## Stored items
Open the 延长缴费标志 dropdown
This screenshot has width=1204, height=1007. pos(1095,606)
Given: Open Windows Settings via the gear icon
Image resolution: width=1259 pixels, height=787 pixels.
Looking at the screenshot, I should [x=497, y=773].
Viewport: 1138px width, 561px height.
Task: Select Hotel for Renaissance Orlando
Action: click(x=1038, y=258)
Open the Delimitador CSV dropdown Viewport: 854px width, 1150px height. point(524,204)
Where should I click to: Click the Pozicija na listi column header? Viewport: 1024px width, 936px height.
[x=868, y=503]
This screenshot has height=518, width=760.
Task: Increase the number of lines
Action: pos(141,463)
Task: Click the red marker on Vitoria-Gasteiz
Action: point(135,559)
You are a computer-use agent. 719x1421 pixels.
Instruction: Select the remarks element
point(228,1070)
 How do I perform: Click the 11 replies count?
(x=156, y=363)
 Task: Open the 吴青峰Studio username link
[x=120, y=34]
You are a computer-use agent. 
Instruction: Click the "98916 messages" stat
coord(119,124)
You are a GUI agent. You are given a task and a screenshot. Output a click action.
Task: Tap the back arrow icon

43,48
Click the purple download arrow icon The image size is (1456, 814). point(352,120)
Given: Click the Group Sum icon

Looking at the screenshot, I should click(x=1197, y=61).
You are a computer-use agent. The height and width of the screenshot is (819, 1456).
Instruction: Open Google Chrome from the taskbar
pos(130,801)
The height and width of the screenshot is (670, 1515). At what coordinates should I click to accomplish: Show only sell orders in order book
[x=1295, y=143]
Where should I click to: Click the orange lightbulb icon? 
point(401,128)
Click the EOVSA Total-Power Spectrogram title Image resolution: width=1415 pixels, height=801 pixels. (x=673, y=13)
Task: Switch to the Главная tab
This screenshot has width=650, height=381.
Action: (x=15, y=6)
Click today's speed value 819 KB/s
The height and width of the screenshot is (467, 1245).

## Task prompt
Transcribe the data word for word.

## Answer to the problem
Open the 延长缴费标志 dropdown
This screenshot has width=1204, height=1007. pos(1095,606)
Given: Open Windows Settings via the gear icon
Image resolution: width=1259 pixels, height=787 pixels.
Looking at the screenshot, I should [x=497, y=773].
Viewport: 1138px width, 561px height.
Task: Select Hotel for Renaissance Orlando
Action: click(x=1038, y=258)
Open the Delimitador CSV dropdown Viewport: 854px width, 1150px height. point(524,204)
Where should I click to: Click the Pozicija na listi column header? Viewport: 1024px width, 936px height.
[x=868, y=503]
This screenshot has height=518, width=760.
Task: Increase the number of lines
Action: pos(141,463)
Task: Click the red marker on Vitoria-Gasteiz
Action: point(135,559)
You are a computer-use agent. 719x1421 pixels.
Instruction: Select the remarks element
point(228,1070)
 How do I perform: Click the 11 replies count?
(x=156, y=363)
 Task: Open the 吴青峰Studio username link
[x=120, y=34]
You are a computer-use agent. 
Instruction: Click the "98916 messages" stat
coord(119,124)
You are a GUI agent. You are given a task and a screenshot. Output a click action.
Task: Tap the back arrow icon

43,48
Click the purple download arrow icon The image size is (1456, 814). point(352,120)
Given: Click the Group Sum icon

Looking at the screenshot, I should click(x=1197, y=61).
You are a computer-use agent. The height and width of the screenshot is (819, 1456).
Instruction: Open Google Chrome from the taskbar
pos(130,801)
The height and width of the screenshot is (670, 1515). At what coordinates should I click to accomplish: Show only sell orders in order book
[x=1295, y=143]
Where should I click to: Click the orange lightbulb icon? 
point(401,128)
Click the EOVSA Total-Power Spectrogram title Image resolution: width=1415 pixels, height=801 pixels. (x=673, y=13)
Task: Switch to the Главная tab
This screenshot has width=650, height=381.
Action: (x=15, y=6)
Click today's speed value 819 KB/s
The height and width of the screenshot is (467, 1245).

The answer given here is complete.